小規模個人再生と給与所得者等再生

個人再生手続とは,減額した債務を原則3年で返済する計画を立て,裁判所の認可を得ると,その計画に従った返済をすることによって残りの債務が免除される手続のことをいいます。
個人再生手続を利用するためには,「将来において継続的に又は反復して収入を得る見込み」があることが必要となります。
また,負債総額から担保権の実行により弁済できる金類及び住宅資金貸付債権の額(この債権を担保するため住宅に抵当権が設定されたもの)を除いた金額が5000万円を超えないことも必要です。(民事再生法221条1項)

個人再生手続きには,個人事業者などの「小規模個人再生」と,給与を得ている人の「給与所得者等再生」の2種類があります。
この手続は全く別の対象者を予定しているわけではなく,給与所得者等再生手続の申立が可能な人は,常に小規模個人再生手続の申立が可能です。
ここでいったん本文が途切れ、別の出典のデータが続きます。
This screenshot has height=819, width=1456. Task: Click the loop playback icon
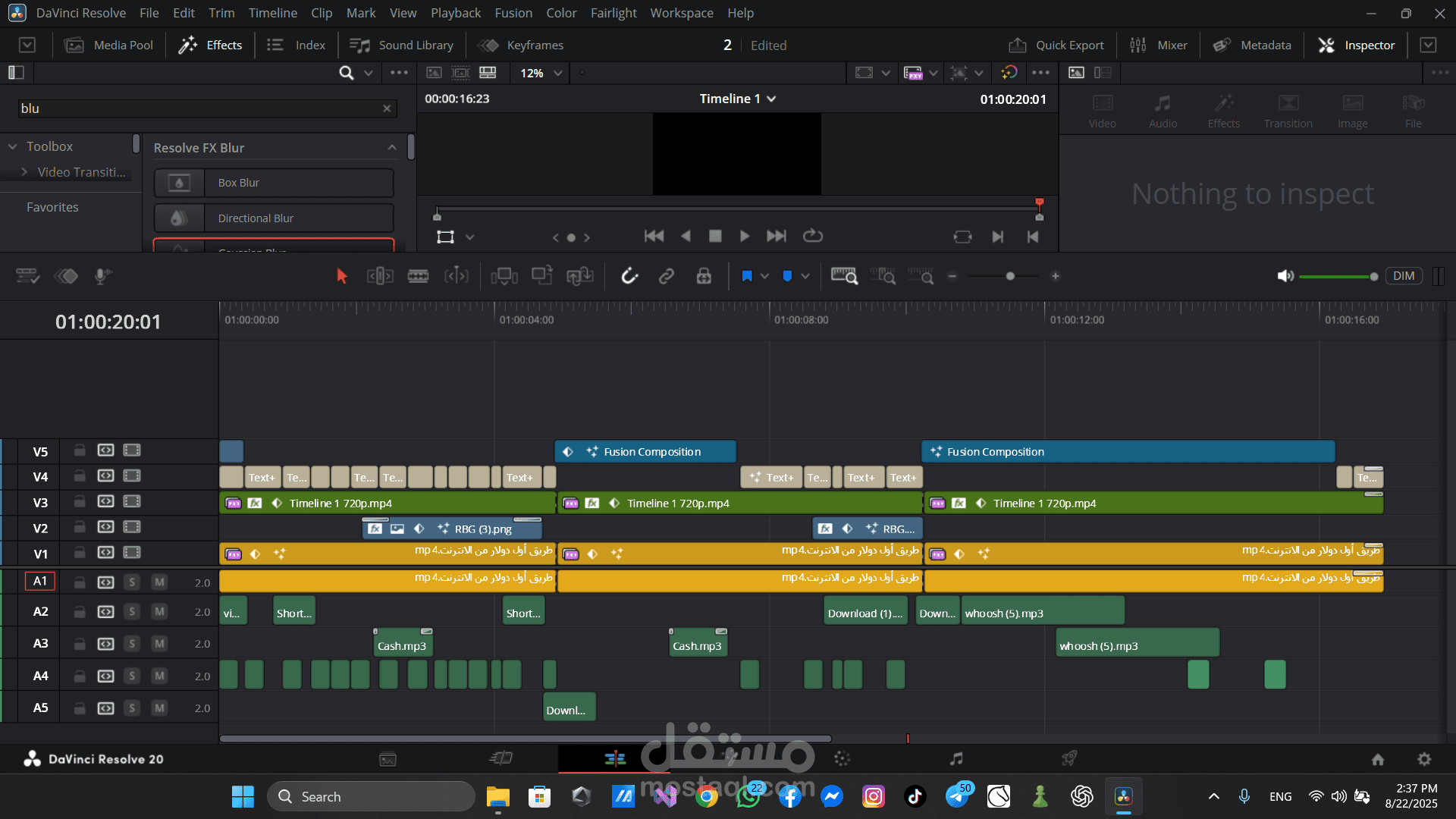pyautogui.click(x=813, y=236)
では,どちらの手続を選択すべきか,という点から,考慮すべき点はどんなところにあるでしょうか。

開始要件

給与所得者等再生手続は,小規模個人再生の特則と位置付けられていますので,小規模個人再生手続の上記要件にプラスして,「給与又はこれに類する定期的な収入を得る見込みがあり,かつ,その額の変動の幅が小さいと見込まれる」ことも必要となります(民事再生法239条1項)。

債権者の決議

両者の手続で大きく異なる点は,小規模個人再生手続では,債務者(申立人)から提出された再生計画案を裁判所が債権者に送付して,同意するかどうかの決議に付する(民事再生法230条3項)のに対して,給与所得者等再生手続では,再生債権者の決議なしに(意見聴取を行うのみ),裁判所は再生計画を認可できることです(民事再生法240条,241条)。
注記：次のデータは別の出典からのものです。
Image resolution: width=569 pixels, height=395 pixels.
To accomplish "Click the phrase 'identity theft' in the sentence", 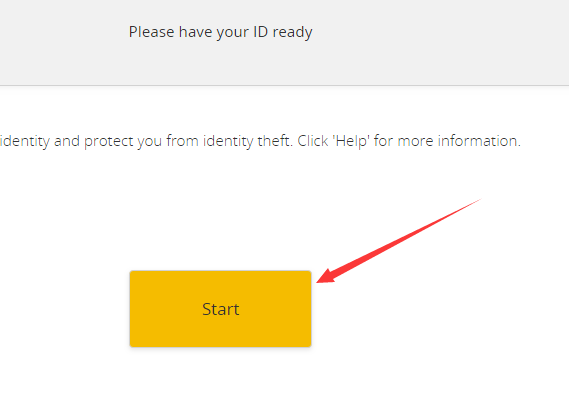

小規模個人再生では,不同意の債権者(議決権者)が,債権者(議決権者)の総数の半数に満たず,かつ,その議決権の額が議決権の総額の2分の1を超えないという,債権者の消極的同意が必要とされています(民事再生法230条6項)。したがって,過半数(頭数と債権額で)の債権者が反対する危険性があるような場合,たとえば債権者数がもともと少ないため,1~2社の反対で容易に過半数をこえてしまうおそれがあるとか,大口債権者が同意しないおそれがあるなどの場合は,給与所得者等再生を選択する方が安全であるといえるでしょう。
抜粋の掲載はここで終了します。